定番の明治ブルガリアヨーグルトは「腸内細菌のバランスを整える」効果があるとしてトクホの許可を得ているほか、腸内に生きたまま届く「シロタ株」という乳酸菌で有名なヤクルトなどもトクホだ。

 ただ、トクホや機能性表示食品を食べたからといってすぐに効果があるということではない。

「そもそもヨーグルトは食品なので『ウイルスに対する効果がある』といった医薬品のような表現は薬機法などの規制によりできません。免疫アップに効果がありそうなヨーグルト製品ですが、『強くなる』『負けない』『守る』などの表現を使って特徴を表しています」

 曖昧な表現から類推するのではなく、ズバリ免疫に効きそうなヨーグルトが知りたい。あ、「効く」という表現は食品なのでNGか……。そこで、乳業メーカー各社が販売している代表的なヨーグルトに含まれる13種類の乳酸菌がどんな働きをするのかを、報告されている論文などをもとに日本獣医生命科学大学教授の戸塚護さんに説明してもらった。

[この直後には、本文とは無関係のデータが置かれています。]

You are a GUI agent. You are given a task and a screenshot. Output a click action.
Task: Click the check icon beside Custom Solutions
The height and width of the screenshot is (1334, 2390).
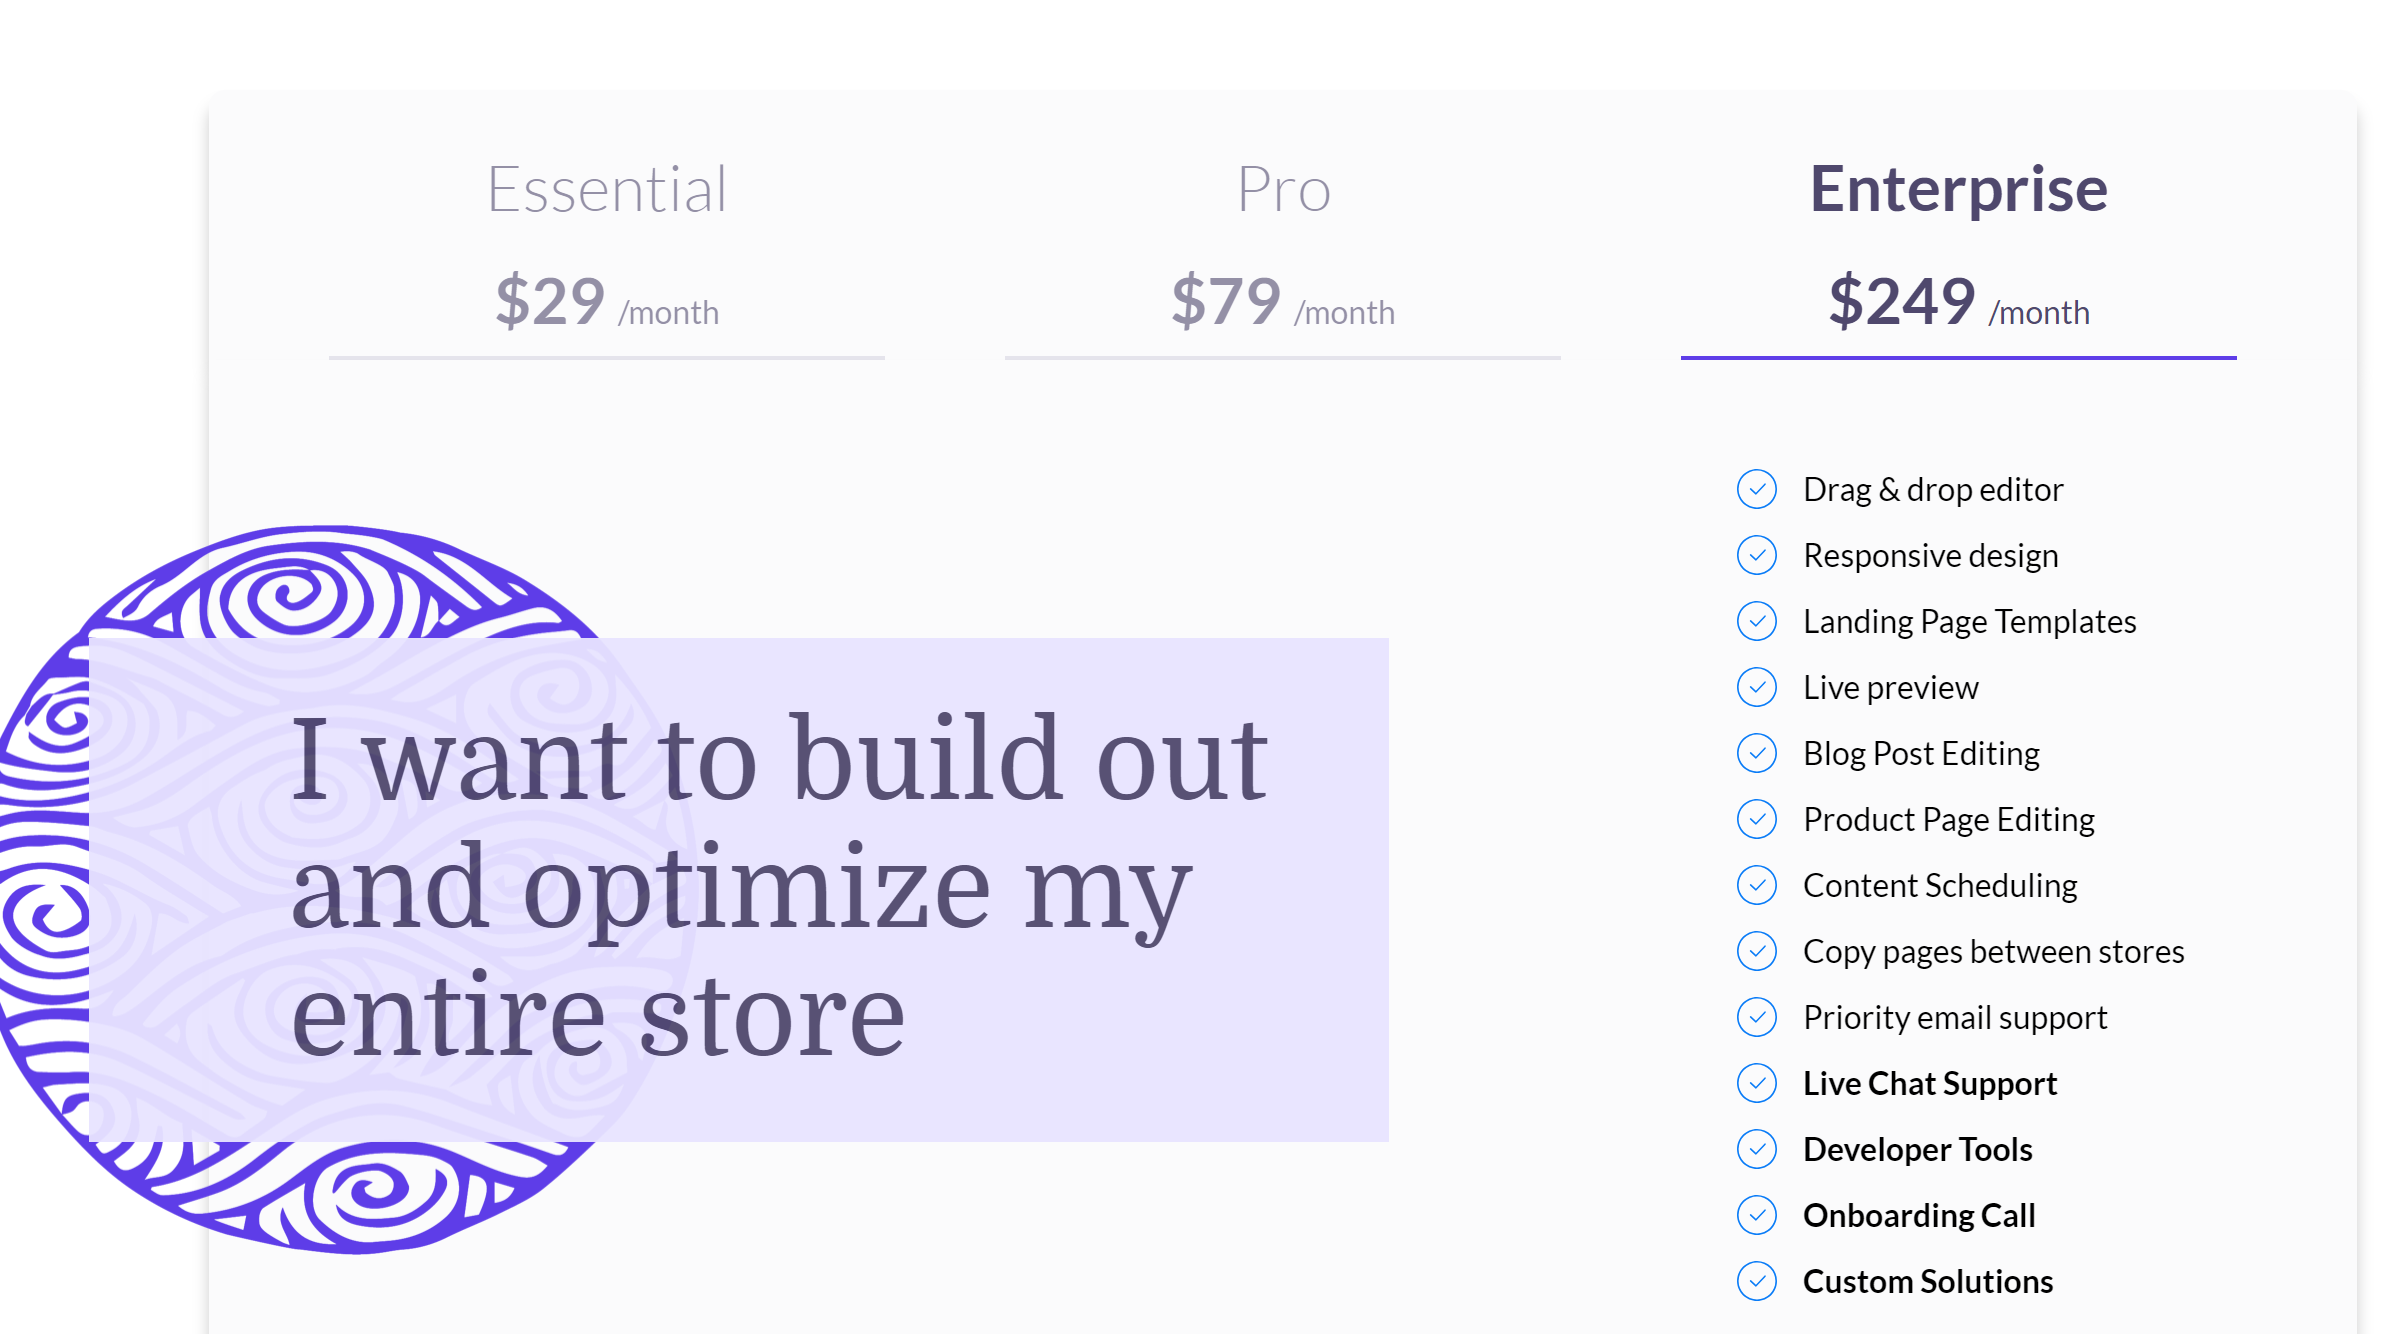pos(1757,1281)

 例えば前出のR‐1に含まれる「OLL1073R‐1」の場合、「ナチュラルキラー細胞の活性化や唾液中の免疫グロブリンA抗体量の増加」などの効果が報告されている。ナチュラルキラー細胞とは免疫細胞の一つ「NK細胞」のことで、免疫グロブリンAは粘膜で働く抗体「IgA」のことだ。

「腸にいる免疫細胞が免疫グロブリンAを作り、ナチュラルキラー細胞を活性化します。ヨーグルトには腸内環境を活性化して免疫細胞の働きを高める効果が期待できるので、免疫力向上を陰で支えるヨーグルトに注目が集まっているわけです」

食品・乳業メーカーは何千種類といわれる乳酸菌の中から、商品化できる菌の発見・開発に多額の資金と人材を投じている。戸塚さんは言う。

「実際に製品に採用される乳酸菌はいわば、数々の試験をかいくぐって選び抜かれた『乳酸菌のエリート』といっても過言ではありません」

 ただ、「いい菌」の定義には変化の兆しも見える。これまで、いい菌とは胃酸や胆汁酸をかいくぐって腸まで届く強い菌のことだった。だが近年は、シールド乳酸菌やプラズマ乳酸菌など、生きて腸に届かなくても体内の免疫活動を活発化させる効果が報告されている乳酸菌も人気だ。たとえば小岩井乳業の「イミューズ」は生のヨーグルトだけでなく、グミやサプリメントとしても販売されている。